__Текст__:
В Музее советских игровых автоматов проходят лекции по истории советской повседневности от доктора исторических наук, профессора и писателя Наталии Лебиной. В одной из них она рассказала о том, как в 20 веке менялась мода на головные уборы: почему «красная косынка» является надуманным символом революции, как кепки стали маркером эмансипации женщины, какой фасон называли «я дура» и когда появился тренд на «шляпы-пирожки». «Собака.ru» публикует пересказ лекции.
Как «красная косынка» стала именем нарицательным?

__Задание A__: Где, согласно тексту о головных уборах, проходят лекции Наталии Лебиной?
__Задание B__: Проверьте по тексту о головных уборах, верны ли утверждения: (i) Наталия Лебина — доктор исторических наук; (ii) в лекции шла речь о моде на головные уборы в 19 веке; (iii) пересказ лекции публикует «Собака.ru».
__Задание C__: Продолжите текст о головных уборах, начав сразу после его последней строки.

__Записи набора__:
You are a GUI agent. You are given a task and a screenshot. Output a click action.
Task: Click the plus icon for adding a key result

--

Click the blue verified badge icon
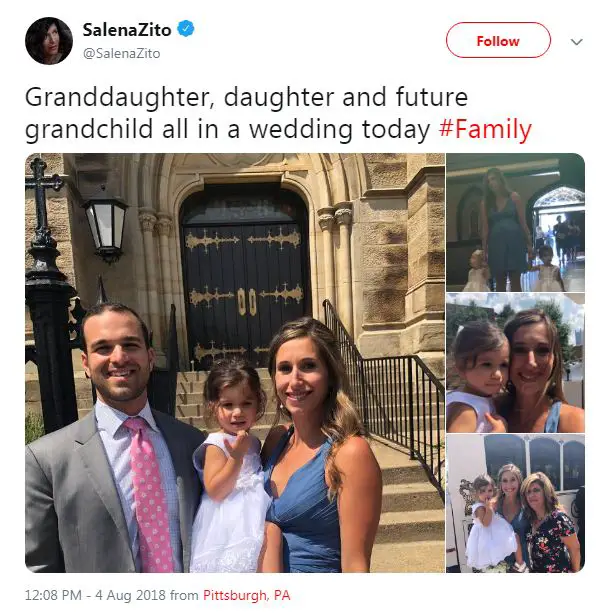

__Ответ A__: В Музее советских игровых автоматов.

__Ответ B__:
(i) Да: «доктора исторических наук».
(ii) Нет: «как в 20 веке менялась мода на головные уборы».
(iii) Да: «„Собака.ru“ публикует пересказ лекции».

__Ответ C__:
В традиционных словарях русского языка сочетание слов «красная косынка» практически не встречается. Дать определение термину пытались некоторые филологи, которые занимались составлением словарей по истории повседневности. Так, эксперты по «языку Совдепии» полагали, что это «головной убор комсомолки (в первые годы советской власти)», но такое трактование в корне неверно, поскольку сказать, когда именно зародилась мода на ношение красной косынки как революционного символа, достоверно нельзя. Возможно, авторы словарной статьи спутали красную косынку с галстуком, который — и это можно утверждать точно — превратился в популярный символ пионерской организации весной 1922 года.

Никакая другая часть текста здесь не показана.